== Segment start ==
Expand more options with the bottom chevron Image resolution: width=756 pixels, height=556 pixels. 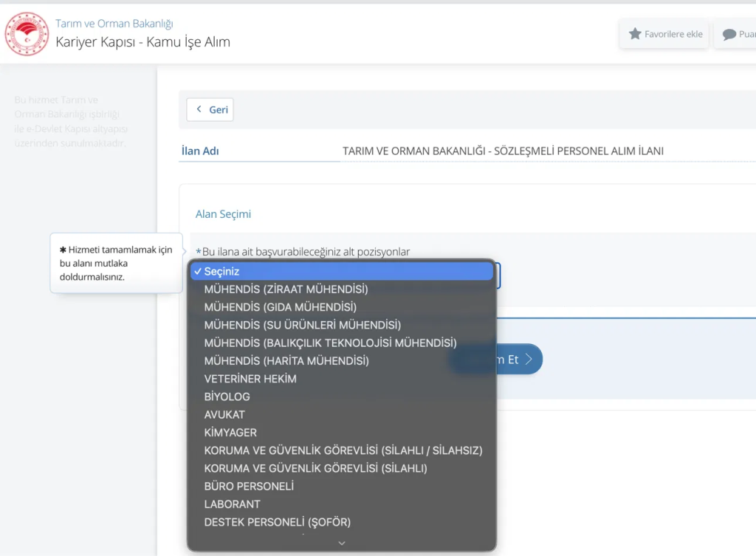(x=342, y=543)
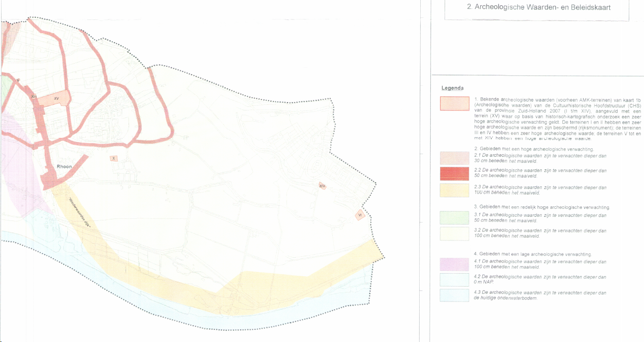Viewport: 644px width, 342px height.
Task: Click the Legenda heading
Action: pyautogui.click(x=452, y=88)
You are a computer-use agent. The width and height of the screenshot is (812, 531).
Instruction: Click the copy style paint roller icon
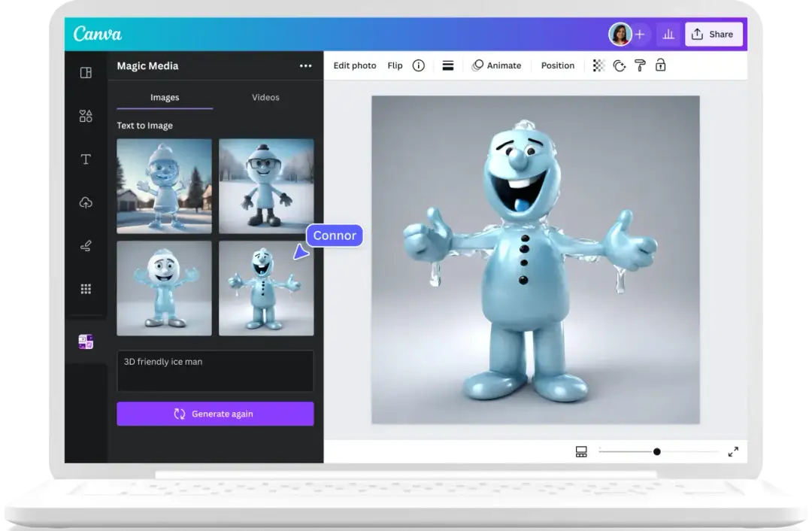click(x=640, y=65)
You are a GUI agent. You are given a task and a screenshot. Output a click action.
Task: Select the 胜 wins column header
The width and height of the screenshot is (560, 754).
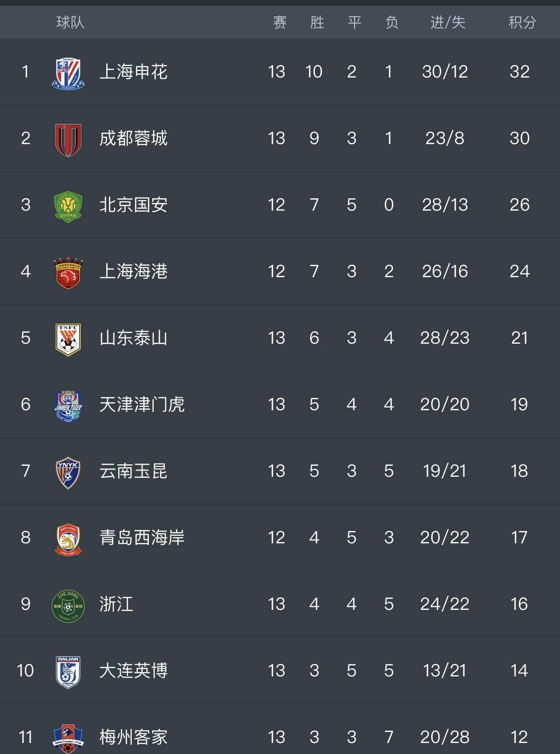[317, 23]
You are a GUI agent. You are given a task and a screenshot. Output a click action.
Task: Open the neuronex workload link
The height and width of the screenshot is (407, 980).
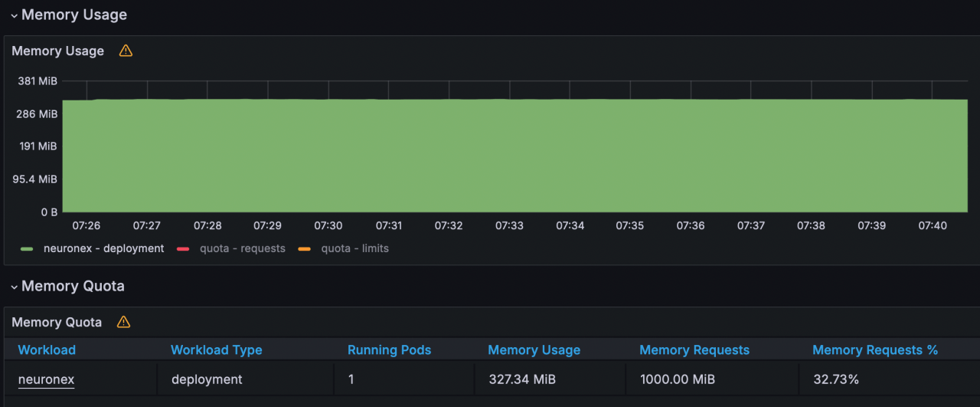[x=46, y=379]
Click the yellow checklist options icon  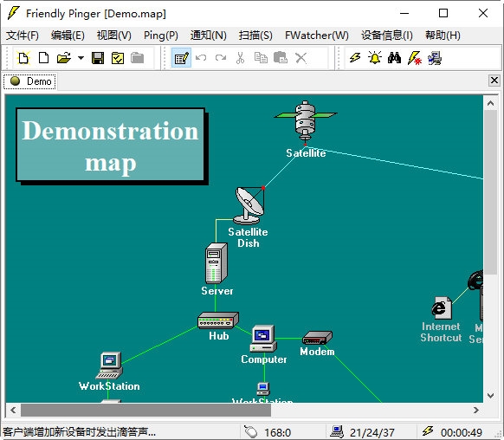[x=118, y=58]
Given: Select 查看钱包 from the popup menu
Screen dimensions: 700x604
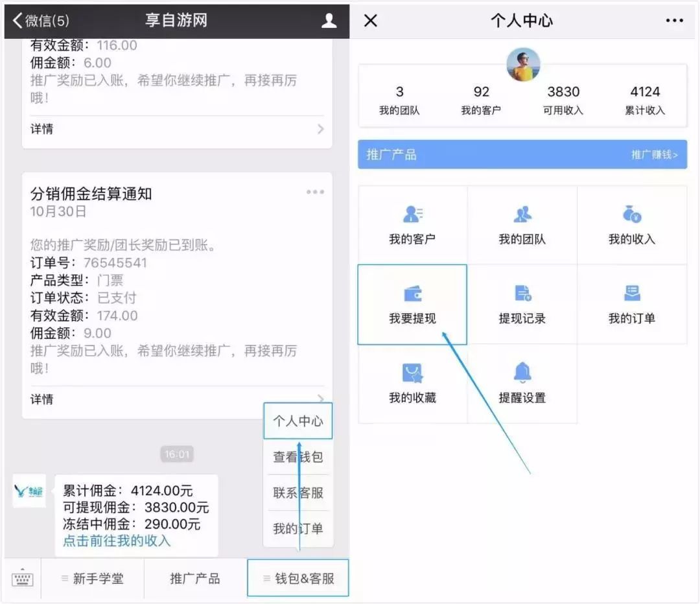Looking at the screenshot, I should (298, 457).
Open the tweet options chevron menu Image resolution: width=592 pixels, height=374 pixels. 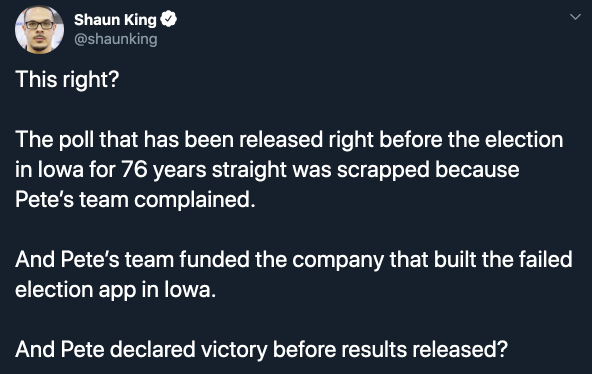click(575, 17)
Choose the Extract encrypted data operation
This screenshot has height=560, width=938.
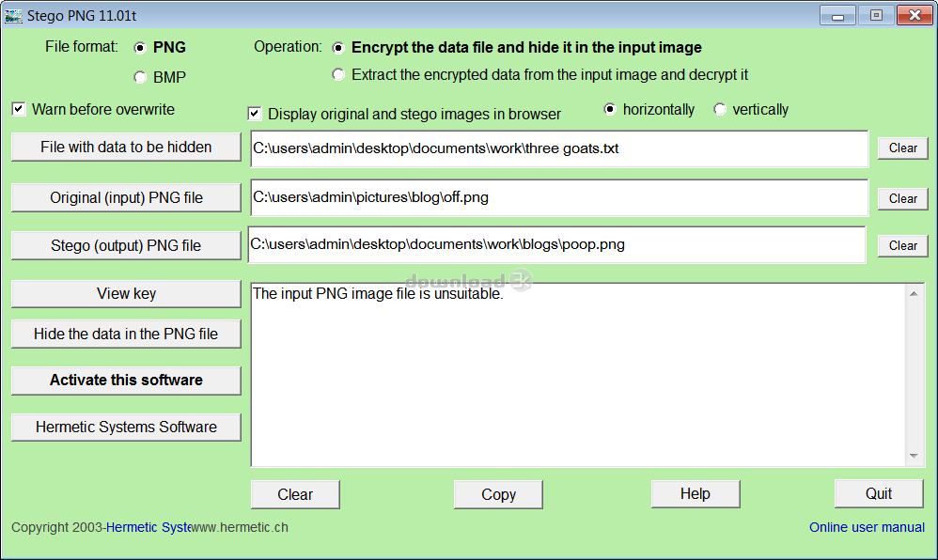point(338,75)
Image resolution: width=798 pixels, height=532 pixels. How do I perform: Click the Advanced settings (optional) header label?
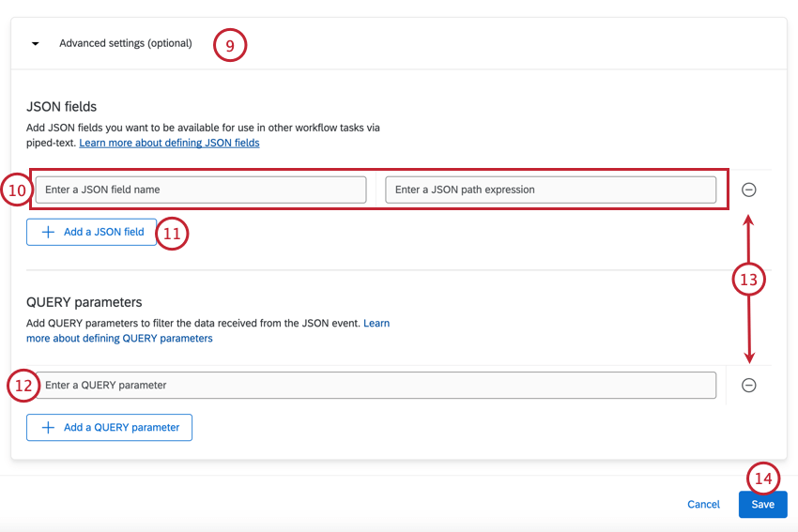coord(125,43)
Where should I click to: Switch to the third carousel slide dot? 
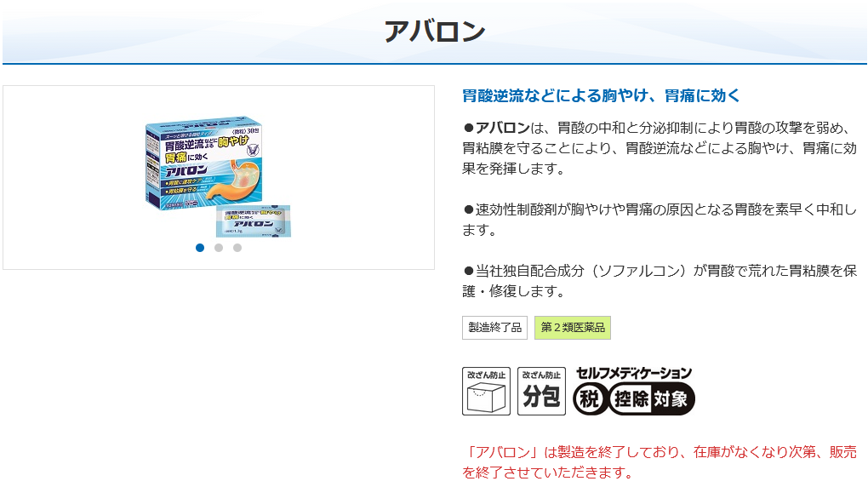point(237,248)
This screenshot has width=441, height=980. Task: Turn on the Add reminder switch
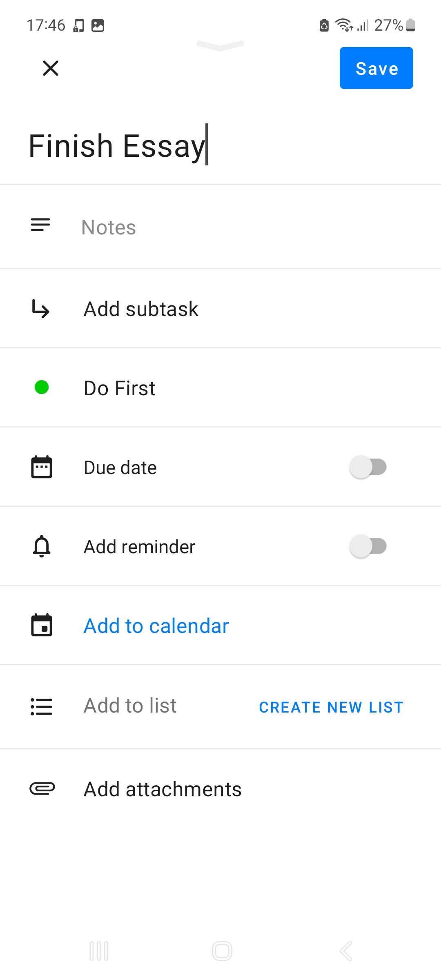[368, 546]
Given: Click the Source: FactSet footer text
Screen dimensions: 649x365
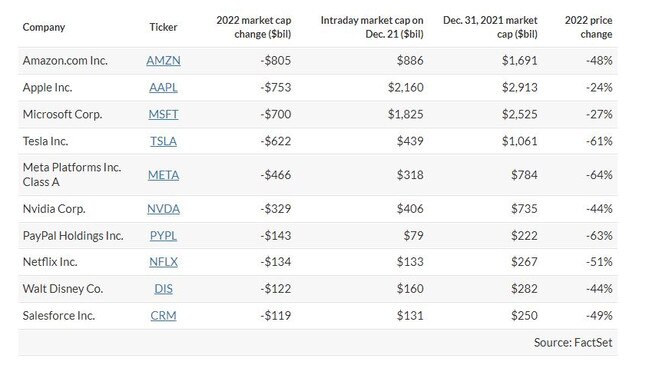Looking at the screenshot, I should (x=573, y=343).
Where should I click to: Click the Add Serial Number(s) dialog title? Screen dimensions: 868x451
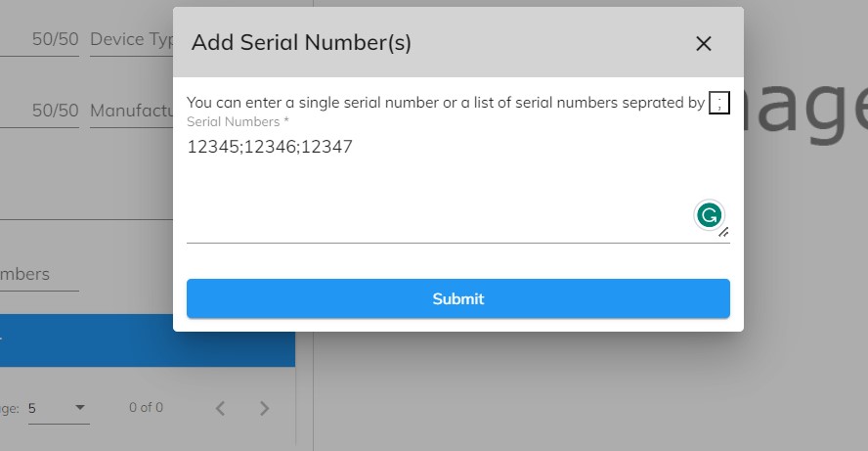[301, 43]
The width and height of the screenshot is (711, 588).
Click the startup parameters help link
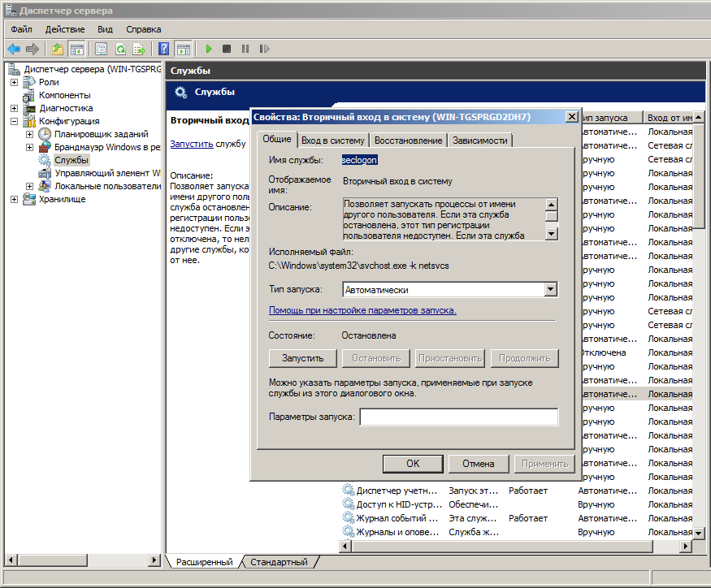click(x=362, y=310)
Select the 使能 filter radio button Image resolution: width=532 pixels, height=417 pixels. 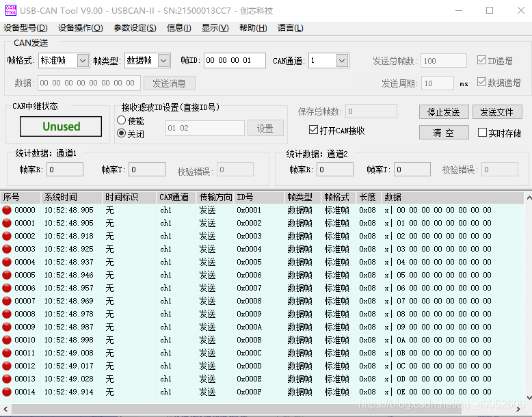pyautogui.click(x=122, y=121)
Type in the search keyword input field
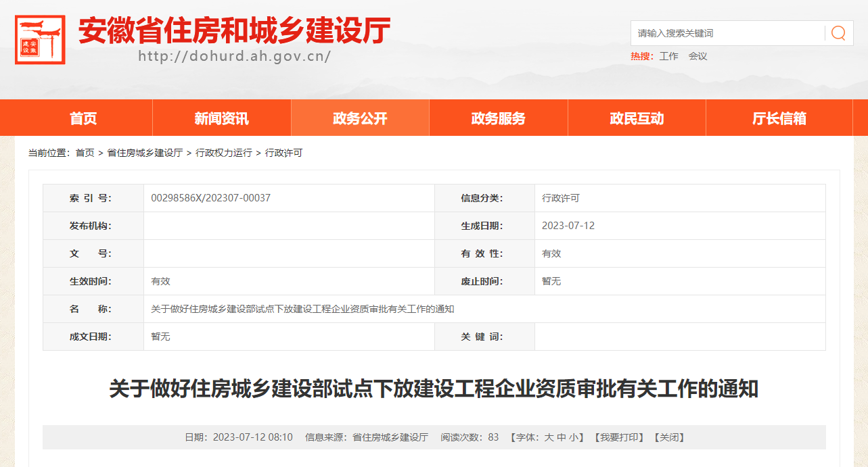 click(x=727, y=33)
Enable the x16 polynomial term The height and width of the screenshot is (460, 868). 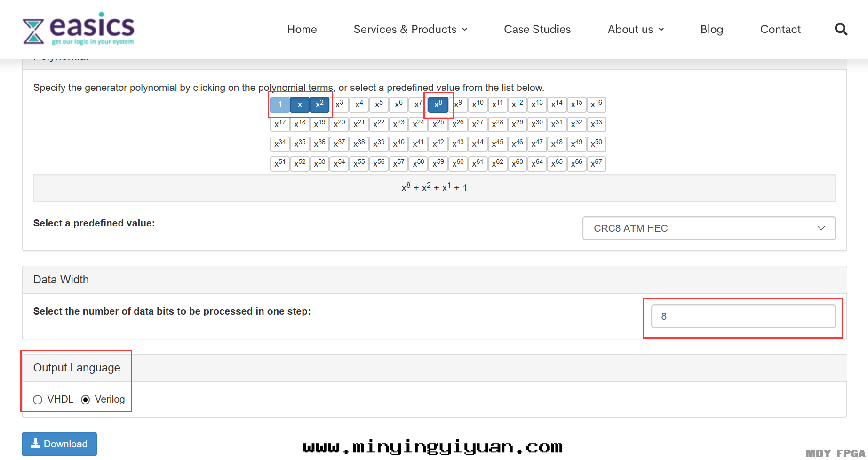[x=596, y=104]
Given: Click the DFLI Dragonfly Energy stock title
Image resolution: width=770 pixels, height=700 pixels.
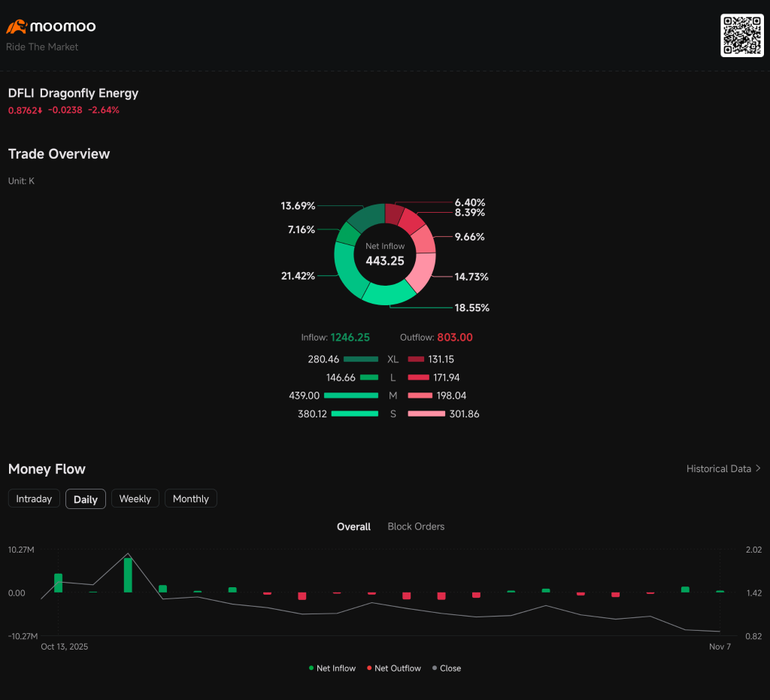Looking at the screenshot, I should coord(73,93).
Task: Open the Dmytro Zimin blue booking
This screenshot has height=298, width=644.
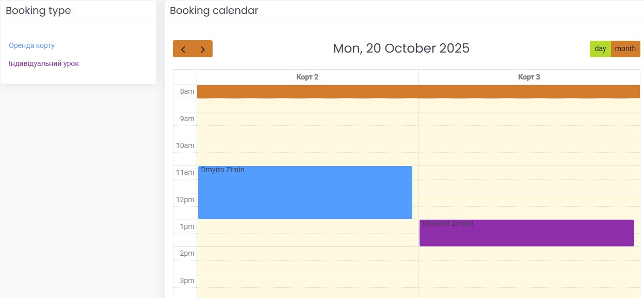Action: click(x=305, y=192)
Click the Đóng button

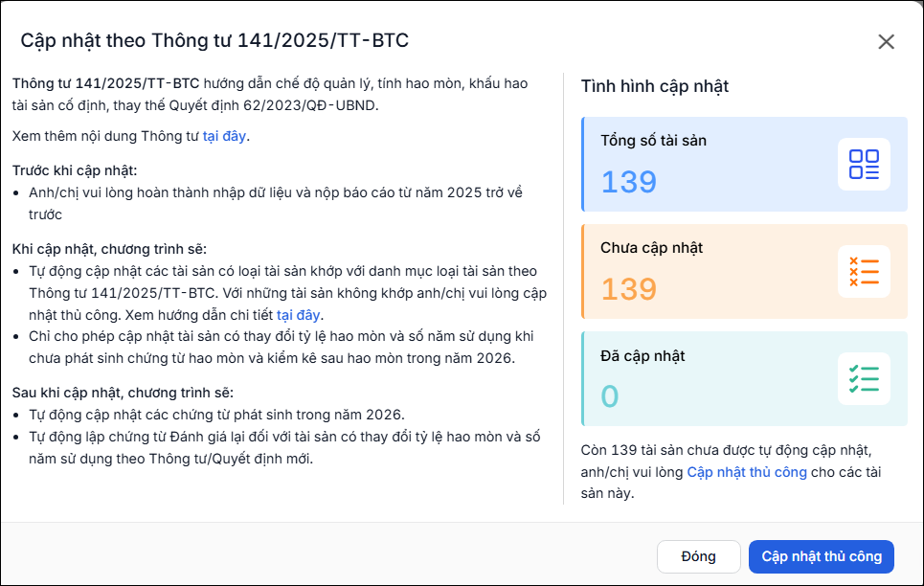click(698, 556)
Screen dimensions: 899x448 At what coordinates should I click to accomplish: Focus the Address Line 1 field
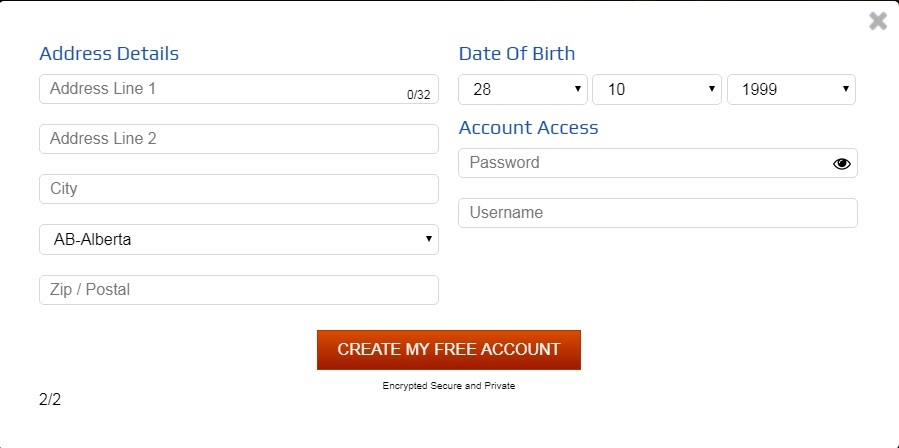239,89
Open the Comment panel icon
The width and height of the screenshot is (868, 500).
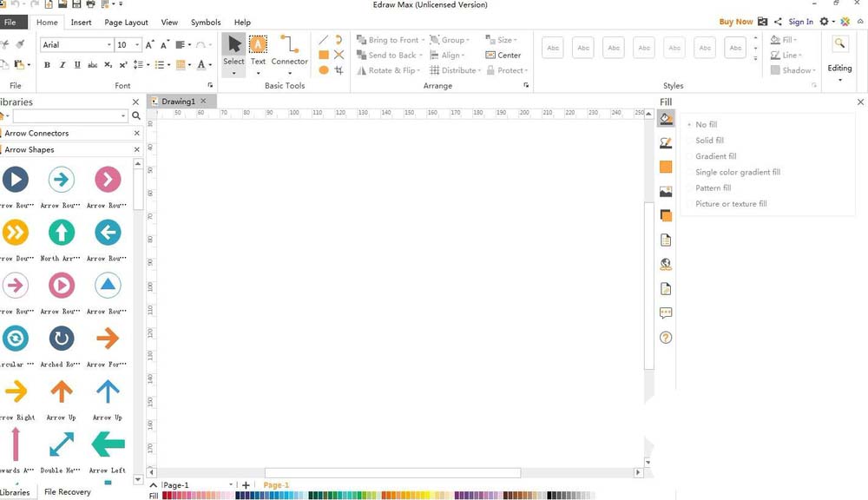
== Segment end ==
## Task prompt:
Repeat word for word, and nothing more, the lines between the line containing "Screen dimensions: 899x448" and the last line of the records above, inclusive, without pictures.

## Completed task:
Screen dimensions: 899x448 At what coordinates should I click to accomplish: Focus the Address Line 1 field
239,89
Open the Comment panel icon
The width and height of the screenshot is (868, 500).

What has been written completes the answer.